Caricare le cuvette nella porta del campione. Fare clic su "vuoto automatico" e registrare lo spettro da 300 a 500 nanometri. Per l'analisi spettrale di un campione di AmpB-Nanodisk non interrotto, rimuovere la cuvetta dalla porta anteriore del campione e aggiungere 20 microlitri di un milligrammo per millilitro di campione di AmpB-Nanodisk nel buffer PBS.
Caricare nuovamente la cuvetta nella scheda campione. Fare clic su Start" e registrare lo spettro del campione. La reazione di formulazione AmpB-Nanodisk è considerata completa quando l'aspetto del campione passa da torbido a chiaro.
Viene mostrata la spettroscopia di assorbimento visibile UV di campioni di AmpB in DMSO e PBS. Nel DMSO sono stati osservati tre distinti massimi di assorbanza a 372, 392 e 415 nanometri, picchi indicativi di AmpB. Gli spettri di assorbanza dei nanodischi AmpB in PBS hanno mostrato un singolo picco di assorbanza maggiore a una lunghezza d'onda più corta.
In confronto, gli spettri di assorbanza degli AmpB-Nanodisk nel DMSO apparivano simili agli spettri degli AmpB di serie. L'attività biologica di AmpB-Nanodisks è stata eseguita valutando i saggi di inibizione della crescita del lievito. Campioni di controllo come PBS, DMSO e lipoproteine ad alta densità ricostituite hanno dimostrato che i componenti dei nanodischi diversi dall'AmpB non hanno alcun effetto visibile sulla crescita del lievito.
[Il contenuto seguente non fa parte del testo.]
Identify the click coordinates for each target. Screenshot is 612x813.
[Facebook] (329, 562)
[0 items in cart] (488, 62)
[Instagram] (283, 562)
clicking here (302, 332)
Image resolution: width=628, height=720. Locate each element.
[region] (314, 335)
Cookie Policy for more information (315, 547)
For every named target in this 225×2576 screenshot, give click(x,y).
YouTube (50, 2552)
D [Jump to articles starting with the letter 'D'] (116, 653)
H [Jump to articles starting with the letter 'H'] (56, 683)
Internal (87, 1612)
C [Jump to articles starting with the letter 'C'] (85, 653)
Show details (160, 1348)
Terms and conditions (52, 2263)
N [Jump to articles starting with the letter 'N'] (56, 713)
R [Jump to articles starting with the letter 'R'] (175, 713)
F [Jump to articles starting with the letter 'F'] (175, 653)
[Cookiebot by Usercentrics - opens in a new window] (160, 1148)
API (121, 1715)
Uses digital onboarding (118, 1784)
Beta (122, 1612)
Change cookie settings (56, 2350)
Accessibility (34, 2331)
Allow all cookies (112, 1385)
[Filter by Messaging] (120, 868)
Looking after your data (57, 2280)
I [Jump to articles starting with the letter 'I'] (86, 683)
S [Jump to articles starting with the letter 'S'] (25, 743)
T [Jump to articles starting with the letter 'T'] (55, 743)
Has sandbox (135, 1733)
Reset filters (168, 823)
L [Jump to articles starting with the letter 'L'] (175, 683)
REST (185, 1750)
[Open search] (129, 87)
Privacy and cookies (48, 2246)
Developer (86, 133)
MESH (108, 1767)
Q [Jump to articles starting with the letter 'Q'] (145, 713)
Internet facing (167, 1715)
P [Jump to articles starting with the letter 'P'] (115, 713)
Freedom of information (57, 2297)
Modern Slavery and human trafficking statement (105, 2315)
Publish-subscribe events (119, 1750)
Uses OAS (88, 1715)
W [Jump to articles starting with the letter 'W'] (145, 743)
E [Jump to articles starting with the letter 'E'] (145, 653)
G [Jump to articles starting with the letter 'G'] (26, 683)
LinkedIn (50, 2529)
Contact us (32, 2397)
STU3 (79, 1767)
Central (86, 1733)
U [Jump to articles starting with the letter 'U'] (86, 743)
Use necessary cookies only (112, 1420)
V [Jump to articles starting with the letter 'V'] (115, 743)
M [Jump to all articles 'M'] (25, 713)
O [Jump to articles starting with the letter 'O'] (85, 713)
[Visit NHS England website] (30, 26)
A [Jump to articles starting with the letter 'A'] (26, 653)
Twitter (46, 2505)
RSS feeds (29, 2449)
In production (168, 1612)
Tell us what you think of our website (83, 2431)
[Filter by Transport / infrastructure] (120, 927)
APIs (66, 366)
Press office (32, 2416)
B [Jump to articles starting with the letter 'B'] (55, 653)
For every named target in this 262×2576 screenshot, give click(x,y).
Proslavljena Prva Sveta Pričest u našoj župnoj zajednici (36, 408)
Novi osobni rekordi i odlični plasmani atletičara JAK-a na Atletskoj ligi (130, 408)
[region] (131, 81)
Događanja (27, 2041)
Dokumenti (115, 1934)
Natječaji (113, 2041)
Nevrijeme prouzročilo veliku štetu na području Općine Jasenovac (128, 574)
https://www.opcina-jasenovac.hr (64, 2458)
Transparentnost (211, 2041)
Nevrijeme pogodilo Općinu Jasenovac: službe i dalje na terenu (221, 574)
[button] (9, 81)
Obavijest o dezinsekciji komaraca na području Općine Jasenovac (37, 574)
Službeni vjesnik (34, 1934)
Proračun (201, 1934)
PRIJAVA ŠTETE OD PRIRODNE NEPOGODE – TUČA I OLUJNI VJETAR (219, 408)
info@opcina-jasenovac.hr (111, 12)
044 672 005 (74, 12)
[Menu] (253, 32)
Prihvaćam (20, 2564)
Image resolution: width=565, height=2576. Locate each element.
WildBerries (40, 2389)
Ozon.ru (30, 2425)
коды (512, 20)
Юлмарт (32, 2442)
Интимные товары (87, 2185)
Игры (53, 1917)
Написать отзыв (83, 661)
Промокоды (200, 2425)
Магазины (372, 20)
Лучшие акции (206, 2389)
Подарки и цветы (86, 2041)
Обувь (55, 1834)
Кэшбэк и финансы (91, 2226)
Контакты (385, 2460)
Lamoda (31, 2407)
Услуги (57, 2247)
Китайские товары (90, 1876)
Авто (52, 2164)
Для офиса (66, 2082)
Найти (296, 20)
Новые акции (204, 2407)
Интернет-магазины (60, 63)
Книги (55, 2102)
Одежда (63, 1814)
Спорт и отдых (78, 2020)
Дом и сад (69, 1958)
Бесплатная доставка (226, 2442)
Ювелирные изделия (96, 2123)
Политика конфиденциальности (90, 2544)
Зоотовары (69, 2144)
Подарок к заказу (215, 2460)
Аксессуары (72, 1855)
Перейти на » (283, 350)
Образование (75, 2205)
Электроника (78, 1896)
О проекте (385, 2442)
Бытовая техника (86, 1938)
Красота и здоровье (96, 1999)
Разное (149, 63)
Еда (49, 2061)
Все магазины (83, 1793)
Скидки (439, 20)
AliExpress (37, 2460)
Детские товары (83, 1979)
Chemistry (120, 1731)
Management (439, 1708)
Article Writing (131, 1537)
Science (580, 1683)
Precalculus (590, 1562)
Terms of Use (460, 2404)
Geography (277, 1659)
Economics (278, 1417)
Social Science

Il controllo positivo ha confermato che AmpB è un inibitore efficiente della crescita del lievito. Nel caso dei nanodischi AmpB, è stata osservata un'attività di inibizione della crescita dipendente dalla concentrazione. Non tutti i preparati di nanodisk sono uguali.
Alcuni possono richiedere più tempo, lipidi diversi o diverse proteine dell'impalcatura. Esse sono solo indistinguibili è la chiarificazione del campione di nanodisk. Questa tecnica ha portato a nuove nanoparticelle utilizzate per studiare la cardiotossicità indotta da doxorubicina, l'apoptosi, le interazioni dei ligandi e ha fornito numerose molecole bioattive insolubili acquose, tra cui luteina e curcumina.